*** Opening of Data shown ***

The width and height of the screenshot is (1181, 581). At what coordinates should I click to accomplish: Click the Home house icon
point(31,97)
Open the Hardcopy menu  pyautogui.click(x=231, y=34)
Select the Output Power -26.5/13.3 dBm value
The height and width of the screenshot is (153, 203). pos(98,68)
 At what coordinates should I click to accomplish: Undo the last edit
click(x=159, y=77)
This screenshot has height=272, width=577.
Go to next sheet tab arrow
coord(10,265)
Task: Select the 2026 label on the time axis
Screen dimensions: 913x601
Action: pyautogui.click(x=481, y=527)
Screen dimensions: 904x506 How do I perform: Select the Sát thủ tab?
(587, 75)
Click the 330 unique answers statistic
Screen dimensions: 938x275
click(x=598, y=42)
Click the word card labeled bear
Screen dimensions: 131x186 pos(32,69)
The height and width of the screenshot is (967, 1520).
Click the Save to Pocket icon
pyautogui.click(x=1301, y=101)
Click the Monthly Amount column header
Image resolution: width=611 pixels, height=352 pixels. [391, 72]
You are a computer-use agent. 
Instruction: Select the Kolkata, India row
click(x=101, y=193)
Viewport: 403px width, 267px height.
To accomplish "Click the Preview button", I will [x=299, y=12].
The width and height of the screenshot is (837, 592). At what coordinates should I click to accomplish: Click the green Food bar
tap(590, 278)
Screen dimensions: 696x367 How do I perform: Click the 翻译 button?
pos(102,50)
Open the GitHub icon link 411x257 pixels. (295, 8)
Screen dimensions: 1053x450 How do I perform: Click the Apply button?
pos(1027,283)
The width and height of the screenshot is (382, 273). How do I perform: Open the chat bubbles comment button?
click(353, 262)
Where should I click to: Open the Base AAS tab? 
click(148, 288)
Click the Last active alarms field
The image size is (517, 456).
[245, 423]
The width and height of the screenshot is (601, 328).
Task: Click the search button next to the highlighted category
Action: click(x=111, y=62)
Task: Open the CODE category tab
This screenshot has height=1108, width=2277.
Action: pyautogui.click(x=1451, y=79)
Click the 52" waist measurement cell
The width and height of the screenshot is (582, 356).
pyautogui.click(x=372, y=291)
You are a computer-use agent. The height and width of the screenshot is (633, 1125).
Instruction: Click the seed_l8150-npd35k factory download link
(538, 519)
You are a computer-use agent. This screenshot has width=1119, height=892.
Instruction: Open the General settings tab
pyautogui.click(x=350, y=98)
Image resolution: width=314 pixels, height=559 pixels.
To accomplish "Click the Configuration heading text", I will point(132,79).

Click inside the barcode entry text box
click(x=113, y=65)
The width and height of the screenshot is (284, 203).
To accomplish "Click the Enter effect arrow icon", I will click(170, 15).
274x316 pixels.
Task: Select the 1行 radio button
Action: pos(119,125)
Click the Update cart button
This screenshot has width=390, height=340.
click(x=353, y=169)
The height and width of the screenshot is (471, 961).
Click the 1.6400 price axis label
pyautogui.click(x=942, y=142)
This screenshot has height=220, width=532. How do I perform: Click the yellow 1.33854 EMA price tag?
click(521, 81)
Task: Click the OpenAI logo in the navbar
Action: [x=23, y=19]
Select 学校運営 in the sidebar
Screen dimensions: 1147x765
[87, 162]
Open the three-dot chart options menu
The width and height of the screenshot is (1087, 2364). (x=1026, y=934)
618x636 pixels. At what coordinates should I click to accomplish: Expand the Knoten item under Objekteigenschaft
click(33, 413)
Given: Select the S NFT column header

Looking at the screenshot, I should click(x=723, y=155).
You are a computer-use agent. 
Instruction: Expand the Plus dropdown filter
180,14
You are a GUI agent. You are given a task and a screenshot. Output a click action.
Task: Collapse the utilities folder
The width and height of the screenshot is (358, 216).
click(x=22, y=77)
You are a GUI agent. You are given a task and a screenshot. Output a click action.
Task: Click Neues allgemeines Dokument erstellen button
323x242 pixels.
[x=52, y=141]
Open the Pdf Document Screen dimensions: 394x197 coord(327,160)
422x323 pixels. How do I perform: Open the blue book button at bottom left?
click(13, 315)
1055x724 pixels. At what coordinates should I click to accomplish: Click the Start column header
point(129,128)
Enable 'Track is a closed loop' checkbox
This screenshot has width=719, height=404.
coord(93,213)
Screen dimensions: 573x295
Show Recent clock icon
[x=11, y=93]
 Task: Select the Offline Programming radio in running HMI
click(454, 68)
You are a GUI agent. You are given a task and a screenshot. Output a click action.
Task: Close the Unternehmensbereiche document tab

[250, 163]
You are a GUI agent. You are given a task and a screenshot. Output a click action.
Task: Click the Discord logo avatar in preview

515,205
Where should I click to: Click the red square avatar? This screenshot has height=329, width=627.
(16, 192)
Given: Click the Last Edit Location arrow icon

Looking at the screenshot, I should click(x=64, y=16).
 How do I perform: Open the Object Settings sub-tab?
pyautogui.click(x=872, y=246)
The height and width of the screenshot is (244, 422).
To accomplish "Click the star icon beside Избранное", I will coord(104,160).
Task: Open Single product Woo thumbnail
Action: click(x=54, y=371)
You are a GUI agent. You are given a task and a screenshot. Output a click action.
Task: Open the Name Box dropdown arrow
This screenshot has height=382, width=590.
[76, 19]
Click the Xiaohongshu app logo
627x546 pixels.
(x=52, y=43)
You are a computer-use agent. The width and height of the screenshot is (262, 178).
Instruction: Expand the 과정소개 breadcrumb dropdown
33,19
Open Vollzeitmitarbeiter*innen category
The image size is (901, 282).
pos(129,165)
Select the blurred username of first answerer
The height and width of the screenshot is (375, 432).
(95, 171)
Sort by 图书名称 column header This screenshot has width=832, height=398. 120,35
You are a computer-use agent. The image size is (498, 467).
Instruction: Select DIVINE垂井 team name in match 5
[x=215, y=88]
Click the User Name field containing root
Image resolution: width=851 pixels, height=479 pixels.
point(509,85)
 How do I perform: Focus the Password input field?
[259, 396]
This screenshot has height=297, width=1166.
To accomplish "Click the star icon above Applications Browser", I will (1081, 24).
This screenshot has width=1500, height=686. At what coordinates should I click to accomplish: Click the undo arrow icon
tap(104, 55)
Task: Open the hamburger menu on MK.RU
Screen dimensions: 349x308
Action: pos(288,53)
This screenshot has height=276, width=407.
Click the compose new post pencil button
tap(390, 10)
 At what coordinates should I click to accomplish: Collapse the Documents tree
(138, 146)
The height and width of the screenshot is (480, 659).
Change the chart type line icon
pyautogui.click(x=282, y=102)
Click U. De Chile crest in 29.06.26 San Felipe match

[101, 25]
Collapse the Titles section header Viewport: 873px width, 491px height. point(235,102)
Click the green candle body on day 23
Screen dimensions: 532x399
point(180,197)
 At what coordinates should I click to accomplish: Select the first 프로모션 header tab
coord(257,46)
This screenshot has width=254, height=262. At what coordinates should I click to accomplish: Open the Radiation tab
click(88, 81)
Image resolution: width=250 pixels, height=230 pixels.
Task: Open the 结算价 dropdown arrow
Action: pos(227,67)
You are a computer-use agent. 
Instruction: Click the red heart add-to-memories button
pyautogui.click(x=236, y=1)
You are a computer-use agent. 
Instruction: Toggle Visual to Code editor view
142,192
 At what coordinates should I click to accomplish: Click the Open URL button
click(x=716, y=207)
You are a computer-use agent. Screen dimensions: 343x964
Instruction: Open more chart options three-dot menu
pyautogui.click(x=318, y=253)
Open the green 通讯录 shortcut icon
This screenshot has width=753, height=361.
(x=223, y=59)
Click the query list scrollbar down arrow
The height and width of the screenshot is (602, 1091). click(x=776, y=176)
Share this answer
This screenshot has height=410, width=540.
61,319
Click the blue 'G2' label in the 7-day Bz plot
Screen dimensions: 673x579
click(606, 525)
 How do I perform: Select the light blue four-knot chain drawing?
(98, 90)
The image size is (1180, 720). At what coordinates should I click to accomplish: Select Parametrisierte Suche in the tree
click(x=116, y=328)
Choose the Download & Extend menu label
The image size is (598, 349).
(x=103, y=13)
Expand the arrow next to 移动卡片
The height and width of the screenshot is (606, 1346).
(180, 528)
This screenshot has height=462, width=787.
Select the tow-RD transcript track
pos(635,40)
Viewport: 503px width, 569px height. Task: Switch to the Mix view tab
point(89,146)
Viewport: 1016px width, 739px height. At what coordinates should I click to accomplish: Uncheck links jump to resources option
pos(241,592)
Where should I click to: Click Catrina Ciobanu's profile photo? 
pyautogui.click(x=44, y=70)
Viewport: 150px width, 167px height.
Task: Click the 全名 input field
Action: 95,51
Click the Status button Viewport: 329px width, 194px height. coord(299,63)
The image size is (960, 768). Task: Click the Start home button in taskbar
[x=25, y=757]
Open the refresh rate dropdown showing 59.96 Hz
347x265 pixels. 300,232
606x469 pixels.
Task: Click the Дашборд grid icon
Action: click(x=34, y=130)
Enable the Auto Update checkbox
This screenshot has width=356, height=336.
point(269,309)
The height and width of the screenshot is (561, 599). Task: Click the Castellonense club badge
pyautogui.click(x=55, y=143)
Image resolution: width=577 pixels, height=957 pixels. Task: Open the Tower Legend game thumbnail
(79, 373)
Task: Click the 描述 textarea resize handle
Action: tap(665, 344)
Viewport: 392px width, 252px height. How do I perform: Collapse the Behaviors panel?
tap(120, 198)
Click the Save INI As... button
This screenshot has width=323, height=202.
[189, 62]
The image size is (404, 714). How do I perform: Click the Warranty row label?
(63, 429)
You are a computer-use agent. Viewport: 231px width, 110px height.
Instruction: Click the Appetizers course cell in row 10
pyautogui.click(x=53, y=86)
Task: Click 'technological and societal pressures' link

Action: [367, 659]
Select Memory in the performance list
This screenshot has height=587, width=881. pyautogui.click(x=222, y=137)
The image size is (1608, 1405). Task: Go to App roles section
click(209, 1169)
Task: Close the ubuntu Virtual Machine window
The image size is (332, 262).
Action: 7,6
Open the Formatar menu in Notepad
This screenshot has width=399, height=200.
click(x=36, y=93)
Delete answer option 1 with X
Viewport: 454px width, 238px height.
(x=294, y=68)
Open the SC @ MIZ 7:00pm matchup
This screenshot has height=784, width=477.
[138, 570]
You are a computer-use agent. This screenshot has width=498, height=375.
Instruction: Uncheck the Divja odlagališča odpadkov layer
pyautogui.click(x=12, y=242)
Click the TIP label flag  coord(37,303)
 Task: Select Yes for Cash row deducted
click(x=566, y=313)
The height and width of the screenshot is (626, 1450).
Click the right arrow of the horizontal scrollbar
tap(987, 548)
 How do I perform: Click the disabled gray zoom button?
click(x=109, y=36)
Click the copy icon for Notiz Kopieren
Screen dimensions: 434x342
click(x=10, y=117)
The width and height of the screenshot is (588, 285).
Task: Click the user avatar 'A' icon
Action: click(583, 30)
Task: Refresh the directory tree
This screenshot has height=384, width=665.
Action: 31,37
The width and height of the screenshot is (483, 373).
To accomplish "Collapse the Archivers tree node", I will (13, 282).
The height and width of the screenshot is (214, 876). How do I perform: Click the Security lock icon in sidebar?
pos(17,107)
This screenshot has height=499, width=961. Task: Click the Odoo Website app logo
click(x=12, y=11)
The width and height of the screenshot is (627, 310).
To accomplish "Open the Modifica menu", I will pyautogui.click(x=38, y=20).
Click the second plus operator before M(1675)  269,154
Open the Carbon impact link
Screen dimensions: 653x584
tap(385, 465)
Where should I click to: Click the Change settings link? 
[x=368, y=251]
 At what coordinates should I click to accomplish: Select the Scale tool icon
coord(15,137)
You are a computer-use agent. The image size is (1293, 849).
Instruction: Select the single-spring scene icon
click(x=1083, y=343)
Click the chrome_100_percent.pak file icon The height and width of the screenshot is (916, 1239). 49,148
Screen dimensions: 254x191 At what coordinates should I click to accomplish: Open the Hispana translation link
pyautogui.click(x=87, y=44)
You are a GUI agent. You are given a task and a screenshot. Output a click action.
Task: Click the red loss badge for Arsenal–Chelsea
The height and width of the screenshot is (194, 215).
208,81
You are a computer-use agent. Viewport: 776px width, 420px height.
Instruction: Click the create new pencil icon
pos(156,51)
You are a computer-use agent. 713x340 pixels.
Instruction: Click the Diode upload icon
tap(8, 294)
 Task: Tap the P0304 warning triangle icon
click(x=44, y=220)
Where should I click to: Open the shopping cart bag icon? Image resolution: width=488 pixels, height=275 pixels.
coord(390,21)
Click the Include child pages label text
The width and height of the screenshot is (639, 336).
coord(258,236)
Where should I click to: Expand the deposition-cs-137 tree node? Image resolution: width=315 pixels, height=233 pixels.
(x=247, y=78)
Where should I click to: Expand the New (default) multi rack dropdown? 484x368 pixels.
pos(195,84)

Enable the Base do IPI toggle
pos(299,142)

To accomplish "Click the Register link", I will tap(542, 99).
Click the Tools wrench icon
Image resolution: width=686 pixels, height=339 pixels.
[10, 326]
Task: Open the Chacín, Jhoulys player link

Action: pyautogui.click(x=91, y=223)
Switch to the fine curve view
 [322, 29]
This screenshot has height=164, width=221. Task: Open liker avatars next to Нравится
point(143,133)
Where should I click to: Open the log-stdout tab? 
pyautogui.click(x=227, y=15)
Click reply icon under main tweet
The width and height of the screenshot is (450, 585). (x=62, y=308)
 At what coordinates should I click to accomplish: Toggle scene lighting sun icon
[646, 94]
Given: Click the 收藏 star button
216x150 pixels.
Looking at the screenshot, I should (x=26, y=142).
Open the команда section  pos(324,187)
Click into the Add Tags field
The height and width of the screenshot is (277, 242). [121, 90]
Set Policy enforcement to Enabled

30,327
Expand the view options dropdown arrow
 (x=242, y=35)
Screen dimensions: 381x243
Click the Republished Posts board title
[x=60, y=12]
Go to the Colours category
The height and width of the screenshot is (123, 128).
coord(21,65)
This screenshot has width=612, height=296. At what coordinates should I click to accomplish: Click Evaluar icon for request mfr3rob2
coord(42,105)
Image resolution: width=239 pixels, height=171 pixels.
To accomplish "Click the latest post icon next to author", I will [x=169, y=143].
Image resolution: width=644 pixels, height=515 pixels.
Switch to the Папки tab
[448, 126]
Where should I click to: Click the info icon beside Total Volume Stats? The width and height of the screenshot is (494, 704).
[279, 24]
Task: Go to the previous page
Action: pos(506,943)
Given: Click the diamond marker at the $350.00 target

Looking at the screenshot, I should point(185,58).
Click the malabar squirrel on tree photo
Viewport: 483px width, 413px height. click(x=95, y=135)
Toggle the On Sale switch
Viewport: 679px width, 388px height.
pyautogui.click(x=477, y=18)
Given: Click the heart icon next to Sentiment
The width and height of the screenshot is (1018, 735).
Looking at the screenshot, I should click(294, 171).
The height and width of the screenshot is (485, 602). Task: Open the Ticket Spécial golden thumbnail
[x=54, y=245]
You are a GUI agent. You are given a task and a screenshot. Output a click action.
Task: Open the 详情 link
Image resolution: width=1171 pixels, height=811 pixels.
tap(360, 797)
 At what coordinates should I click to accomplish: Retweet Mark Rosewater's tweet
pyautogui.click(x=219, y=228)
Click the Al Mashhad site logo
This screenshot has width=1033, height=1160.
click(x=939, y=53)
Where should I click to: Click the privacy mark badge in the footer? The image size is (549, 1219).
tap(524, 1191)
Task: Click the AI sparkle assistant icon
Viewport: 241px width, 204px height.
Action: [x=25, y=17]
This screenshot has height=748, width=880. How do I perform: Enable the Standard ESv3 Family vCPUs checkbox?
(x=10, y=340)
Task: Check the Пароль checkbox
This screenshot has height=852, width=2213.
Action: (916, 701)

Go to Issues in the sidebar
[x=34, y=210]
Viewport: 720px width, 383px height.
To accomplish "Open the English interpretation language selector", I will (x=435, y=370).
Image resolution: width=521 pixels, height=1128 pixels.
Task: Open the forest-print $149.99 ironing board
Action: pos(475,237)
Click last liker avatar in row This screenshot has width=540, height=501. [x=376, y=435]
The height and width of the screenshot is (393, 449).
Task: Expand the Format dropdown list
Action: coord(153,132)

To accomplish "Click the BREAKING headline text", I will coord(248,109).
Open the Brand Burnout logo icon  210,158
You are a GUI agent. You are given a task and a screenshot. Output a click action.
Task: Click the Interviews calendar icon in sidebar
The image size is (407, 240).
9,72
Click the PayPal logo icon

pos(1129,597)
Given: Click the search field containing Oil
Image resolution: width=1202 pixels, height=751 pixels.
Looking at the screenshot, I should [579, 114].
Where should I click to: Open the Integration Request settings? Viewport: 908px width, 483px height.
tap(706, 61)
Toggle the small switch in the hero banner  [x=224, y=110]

*** Close of Data shown ***

◆ **Your assignment**
Return only the exact lines from the opening of the records through the line that contains "You are a computer-use agent. The height", both included.

◆ **Task answer**
The width and height of the screenshot is (1181, 581). At what coordinates should I click to accomplish: Click the Home house icon
point(31,97)
Open the Hardcopy menu  pyautogui.click(x=231, y=34)
Select the Output Power -26.5/13.3 dBm value
The height and width of the screenshot is (153, 203). pos(98,68)
 At what coordinates should I click to accomplish: Undo the last edit
click(x=159, y=77)
This screenshot has height=272, width=577.
Go to next sheet tab arrow
coord(10,265)
Task: Select the 2026 label on the time axis
Screen dimensions: 913x601
Action: pyautogui.click(x=481, y=527)
Screen dimensions: 904x506 How do I perform: Select the Sát thủ tab?
(587, 75)
Click the 330 unique answers statistic
Screen dimensions: 938x275
click(x=598, y=42)
Click the word card labeled bear
Screen dimensions: 131x186 pos(32,69)
The height and width of the screenshot is (967, 1520).
Click the Save to Pocket icon
pyautogui.click(x=1301, y=101)
Click the Monthly Amount column header
Image resolution: width=611 pixels, height=352 pixels. [391, 72]
You are a computer-use agent. 
Instruction: Select the Kolkata, India row
click(x=101, y=193)
Viewport: 403px width, 267px height.
To accomplish "Click the Preview button", I will [x=299, y=12].
The width and height of the screenshot is (837, 592). At what coordinates should I click to accomplish: Click the green Food bar
tap(590, 278)
Screen dimensions: 696x367 How do I perform: Click the 翻译 button?
pos(102,50)
Open the GitHub icon link 411x257 pixels. (295, 8)
Screen dimensions: 1053x450 How do I perform: Click the Apply button?
pos(1027,283)
The width and height of the screenshot is (382, 273). How do I perform: Open the chat bubbles comment button?
click(353, 262)
Where should I click to: Open the Base AAS tab? 
click(148, 288)
Click the Last active alarms field
The image size is (517, 456).
[245, 423]
The width and height of the screenshot is (601, 328).
Task: Click the search button next to the highlighted category
Action: click(x=111, y=62)
Task: Open the CODE category tab
This screenshot has height=1108, width=2277.
Action: pyautogui.click(x=1451, y=79)
Click the 52" waist measurement cell
The width and height of the screenshot is (582, 356).
pyautogui.click(x=372, y=291)
You are a computer-use agent. The height and width of the screenshot is (633, 1125).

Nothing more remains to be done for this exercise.